Opioid Drug Use and Abuse

The United States is facing a substance abuse crisis more deadly than in any other period in US history.  According to the CDC, over 52,000 people died of drug overdoses in 2015, and almost 2/3 of those deaths were linked to opioids.  In 2015, Missouri ranked 23rd out of the 50 states for drug abuse mortality at 15.7 deaths per 100,000 population, but the rate lies above the US average of 14.8.
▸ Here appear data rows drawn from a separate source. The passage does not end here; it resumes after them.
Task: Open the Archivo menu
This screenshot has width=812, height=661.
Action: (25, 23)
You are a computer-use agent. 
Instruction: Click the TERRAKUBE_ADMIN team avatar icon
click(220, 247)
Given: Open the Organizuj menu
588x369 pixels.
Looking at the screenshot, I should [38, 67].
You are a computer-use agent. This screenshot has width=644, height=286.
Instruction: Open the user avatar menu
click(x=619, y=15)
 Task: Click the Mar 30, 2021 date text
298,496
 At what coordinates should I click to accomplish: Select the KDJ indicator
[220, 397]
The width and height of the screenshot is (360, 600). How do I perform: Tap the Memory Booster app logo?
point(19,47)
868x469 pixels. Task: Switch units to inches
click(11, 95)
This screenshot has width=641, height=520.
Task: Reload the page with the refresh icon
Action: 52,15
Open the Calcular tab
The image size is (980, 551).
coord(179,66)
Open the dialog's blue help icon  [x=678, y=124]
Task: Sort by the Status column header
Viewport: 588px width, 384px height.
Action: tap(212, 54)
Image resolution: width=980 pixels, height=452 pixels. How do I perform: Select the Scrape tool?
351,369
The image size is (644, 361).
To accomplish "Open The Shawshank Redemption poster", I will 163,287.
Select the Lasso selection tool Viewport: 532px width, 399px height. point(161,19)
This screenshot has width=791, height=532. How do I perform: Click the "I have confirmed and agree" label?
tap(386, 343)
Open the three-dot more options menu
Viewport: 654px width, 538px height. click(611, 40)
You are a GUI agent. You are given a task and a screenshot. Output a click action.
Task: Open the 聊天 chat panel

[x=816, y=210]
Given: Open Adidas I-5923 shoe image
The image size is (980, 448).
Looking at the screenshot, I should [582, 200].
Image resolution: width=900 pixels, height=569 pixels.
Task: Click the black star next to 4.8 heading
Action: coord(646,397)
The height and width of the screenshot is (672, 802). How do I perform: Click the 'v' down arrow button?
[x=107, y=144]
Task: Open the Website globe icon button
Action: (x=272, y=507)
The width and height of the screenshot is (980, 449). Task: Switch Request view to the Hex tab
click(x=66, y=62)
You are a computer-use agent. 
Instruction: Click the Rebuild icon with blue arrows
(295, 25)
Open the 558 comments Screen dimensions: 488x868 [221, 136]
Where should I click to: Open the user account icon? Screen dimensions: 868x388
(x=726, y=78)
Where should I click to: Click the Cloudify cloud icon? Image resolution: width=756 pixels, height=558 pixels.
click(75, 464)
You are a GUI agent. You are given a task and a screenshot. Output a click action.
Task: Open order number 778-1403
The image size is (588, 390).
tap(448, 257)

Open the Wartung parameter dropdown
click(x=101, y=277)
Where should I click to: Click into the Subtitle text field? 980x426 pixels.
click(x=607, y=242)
In 2015, life expectancy in the US actually fell for the first time since 1993.  Studies have attributed the dip in life expectancy to the increase in what has been termed “deaths of despair” – deaths due to drugs, alcohol and suicide.  These studies have specifically emphasized rising mortality rates among middle aged white men, and nationally, drug poisoning mortality rates are highest among this demographic.  In Missouri, however, the highest drug poisoning mortality rates are among middle-aged black men.  The chart below compares US and Missouri drug overdose mortality rates by race and ethnicity.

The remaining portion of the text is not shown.